Image: Anduril
An AH-64E Apache attack helicopter has, for the first time, executed a rocket-powered launch of an Anduril Altius-700 launched effect, a milestone that significantly expands the reach, lethality, and sensing capability of U.S. Army attack aviation.
The launch took place at Yuma Proving Ground, Arizona, last month during Concept Focused Warfighting Experiment 26 (CFWE26).
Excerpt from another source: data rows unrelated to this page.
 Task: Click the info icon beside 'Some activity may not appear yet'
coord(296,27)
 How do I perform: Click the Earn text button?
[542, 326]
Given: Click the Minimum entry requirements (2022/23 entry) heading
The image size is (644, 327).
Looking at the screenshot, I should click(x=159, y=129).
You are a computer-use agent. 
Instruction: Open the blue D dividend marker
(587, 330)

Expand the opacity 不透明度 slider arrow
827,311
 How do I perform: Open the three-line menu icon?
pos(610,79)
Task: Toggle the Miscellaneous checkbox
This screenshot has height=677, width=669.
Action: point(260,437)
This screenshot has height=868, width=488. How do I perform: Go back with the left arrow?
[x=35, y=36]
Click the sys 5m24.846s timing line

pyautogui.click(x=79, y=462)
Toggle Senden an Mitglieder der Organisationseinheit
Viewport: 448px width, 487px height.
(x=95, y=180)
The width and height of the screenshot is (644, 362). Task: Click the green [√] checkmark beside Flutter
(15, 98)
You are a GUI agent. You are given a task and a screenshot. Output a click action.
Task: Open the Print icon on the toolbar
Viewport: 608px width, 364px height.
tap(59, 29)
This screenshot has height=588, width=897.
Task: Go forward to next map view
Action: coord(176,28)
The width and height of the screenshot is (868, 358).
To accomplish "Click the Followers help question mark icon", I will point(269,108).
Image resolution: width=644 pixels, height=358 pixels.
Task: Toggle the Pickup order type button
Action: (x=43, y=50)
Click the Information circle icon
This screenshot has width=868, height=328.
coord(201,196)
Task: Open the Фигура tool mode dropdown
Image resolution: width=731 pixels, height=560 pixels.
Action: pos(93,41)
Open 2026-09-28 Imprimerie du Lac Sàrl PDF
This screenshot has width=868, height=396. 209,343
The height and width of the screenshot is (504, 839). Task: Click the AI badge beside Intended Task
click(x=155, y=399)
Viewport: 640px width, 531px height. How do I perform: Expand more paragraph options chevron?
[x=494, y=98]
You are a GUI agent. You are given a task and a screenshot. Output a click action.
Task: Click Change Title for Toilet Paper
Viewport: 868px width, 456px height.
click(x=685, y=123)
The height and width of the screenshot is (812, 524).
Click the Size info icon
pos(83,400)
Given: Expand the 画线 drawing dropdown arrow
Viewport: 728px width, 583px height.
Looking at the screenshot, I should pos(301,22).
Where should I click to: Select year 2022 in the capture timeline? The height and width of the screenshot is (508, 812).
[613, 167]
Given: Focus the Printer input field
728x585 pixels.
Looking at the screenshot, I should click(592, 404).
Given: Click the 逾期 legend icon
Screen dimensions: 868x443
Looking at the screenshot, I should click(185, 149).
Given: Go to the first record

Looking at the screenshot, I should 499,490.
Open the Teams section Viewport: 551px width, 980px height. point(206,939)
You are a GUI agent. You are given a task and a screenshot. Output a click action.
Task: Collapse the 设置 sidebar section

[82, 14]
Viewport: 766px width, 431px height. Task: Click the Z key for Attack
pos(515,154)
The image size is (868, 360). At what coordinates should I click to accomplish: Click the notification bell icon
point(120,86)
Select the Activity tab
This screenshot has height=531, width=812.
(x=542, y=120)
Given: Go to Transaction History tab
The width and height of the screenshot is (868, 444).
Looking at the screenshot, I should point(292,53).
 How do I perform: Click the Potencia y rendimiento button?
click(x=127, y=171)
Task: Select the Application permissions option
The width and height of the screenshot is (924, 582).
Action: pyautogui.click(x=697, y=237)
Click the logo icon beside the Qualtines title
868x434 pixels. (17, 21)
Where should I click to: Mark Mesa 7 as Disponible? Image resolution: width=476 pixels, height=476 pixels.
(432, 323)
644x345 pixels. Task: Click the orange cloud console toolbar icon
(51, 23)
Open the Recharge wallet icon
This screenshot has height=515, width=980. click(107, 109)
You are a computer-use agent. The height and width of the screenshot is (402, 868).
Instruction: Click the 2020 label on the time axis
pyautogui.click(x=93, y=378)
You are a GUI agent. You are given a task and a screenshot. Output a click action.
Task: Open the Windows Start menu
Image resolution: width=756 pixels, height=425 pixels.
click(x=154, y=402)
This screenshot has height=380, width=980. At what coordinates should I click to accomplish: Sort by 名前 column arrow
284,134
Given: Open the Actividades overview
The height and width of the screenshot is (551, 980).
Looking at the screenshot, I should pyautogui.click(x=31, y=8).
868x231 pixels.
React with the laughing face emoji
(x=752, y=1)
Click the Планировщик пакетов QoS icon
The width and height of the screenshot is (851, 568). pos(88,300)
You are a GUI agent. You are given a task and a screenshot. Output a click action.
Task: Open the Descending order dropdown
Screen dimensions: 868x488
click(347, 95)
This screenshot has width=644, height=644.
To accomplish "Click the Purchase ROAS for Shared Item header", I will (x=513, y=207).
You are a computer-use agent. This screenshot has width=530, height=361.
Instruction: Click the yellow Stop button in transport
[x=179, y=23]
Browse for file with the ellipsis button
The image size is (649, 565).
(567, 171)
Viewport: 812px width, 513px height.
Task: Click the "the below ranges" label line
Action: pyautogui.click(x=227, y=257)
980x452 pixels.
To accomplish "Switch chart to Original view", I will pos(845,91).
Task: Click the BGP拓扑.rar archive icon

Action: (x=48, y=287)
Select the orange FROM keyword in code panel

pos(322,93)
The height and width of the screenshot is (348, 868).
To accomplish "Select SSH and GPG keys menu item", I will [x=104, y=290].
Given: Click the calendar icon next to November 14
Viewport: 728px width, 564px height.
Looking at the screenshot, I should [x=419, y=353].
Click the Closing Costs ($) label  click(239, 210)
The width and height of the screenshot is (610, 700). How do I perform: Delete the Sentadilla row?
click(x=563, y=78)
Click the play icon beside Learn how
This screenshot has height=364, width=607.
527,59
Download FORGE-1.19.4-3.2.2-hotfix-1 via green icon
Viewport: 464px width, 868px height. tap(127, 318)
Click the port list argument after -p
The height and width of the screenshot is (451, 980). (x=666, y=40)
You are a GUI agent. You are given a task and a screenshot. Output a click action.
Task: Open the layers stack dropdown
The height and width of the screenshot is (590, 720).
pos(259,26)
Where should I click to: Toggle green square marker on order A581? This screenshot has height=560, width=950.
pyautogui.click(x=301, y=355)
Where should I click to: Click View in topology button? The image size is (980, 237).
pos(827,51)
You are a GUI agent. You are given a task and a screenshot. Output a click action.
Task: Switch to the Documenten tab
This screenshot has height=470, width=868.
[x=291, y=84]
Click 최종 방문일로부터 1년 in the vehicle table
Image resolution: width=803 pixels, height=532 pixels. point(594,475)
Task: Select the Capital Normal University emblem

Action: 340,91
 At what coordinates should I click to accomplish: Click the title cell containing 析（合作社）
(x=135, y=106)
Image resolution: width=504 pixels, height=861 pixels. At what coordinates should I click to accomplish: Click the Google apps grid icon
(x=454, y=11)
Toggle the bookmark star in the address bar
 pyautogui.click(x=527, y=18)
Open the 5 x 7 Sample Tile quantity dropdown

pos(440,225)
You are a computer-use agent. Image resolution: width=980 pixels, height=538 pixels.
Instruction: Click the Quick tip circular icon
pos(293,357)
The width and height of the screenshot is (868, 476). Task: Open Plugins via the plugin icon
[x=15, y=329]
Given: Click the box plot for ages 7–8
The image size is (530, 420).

Army aviators from the Combat Capabilities Development Command Aviation & Missile Center (DEVCOM AvMC) Technology Development Directorate carried out the airborne test, validating a new government-developed universal launch system designed to enable low-altitude drone deployment from rotary-wing aircraft, according to Anduril Industries.
The integration pairs the Apache’s mobile strike maneuverability with the Altius-700’s category-leading range, giving pilots expanded situational awareness and on-demand strike options without putting crewed aircraft at additional risk.
The Altius-700 represents a significant step forward from its predecessor. Building on the Altius-600, which first launched from UH-60 Black Hawk helicopters in 2020, the newer system delivers extended range, longer loiter time, and greater payload capacity. A September 2025 test event, in which Army aviators executed multiple successful Altius-700 airborne launches from a Black Hawk, laid the groundwork for the Apache integration demonstrated at CFWE26.
The two platforms serve distinct but complementary mission sets. Black Hawks support combat utility, search and rescue, and troop transport operations, where launched effects extend battlefield awareness beyond the helicopter’s immediate vicinity. Apaches, optimised for armed reconnaissance and anti-artillery roles, gain a standoff sensing and strike capability that allows crews to identify and engage threats before entering their engagement envelope.
Together, the integrations validate what Army planners term manned-unmanned teaming, a concept that gives commanders autonomous, rapidly deployable tools capable of delivering on-demand effects across a variety of mission scenarios. DEVCOM AvMC has worked closely with Anduril to build integration architectures applicable across multiple Army aviation platforms.
The demonstrations carry weight beyond the test range. The U.S. Army is investing heavily in distributed sensing and precision effects as it prepares for potential high-end conflict against peer adversaries. Large, expensive platforms face growing survivability challenges in contested environments; smaller, attritable systems like the Altius-700 offer a cost-effective method of extending coverage and lethality without increasing risk to aircrew.
CFWE26 marks the most advanced public demonstration of launched effects aboard Army attack aviation to date. Anduril describes the Altius family as offering multi-domain launch capability and a highly flexible operational profile suited to a wide range of mission sets. The Army has signalled its intent to field autonomous and attritable assets at scale, and further integration tests across additional rotorcraft platforms are expected as the programme matures.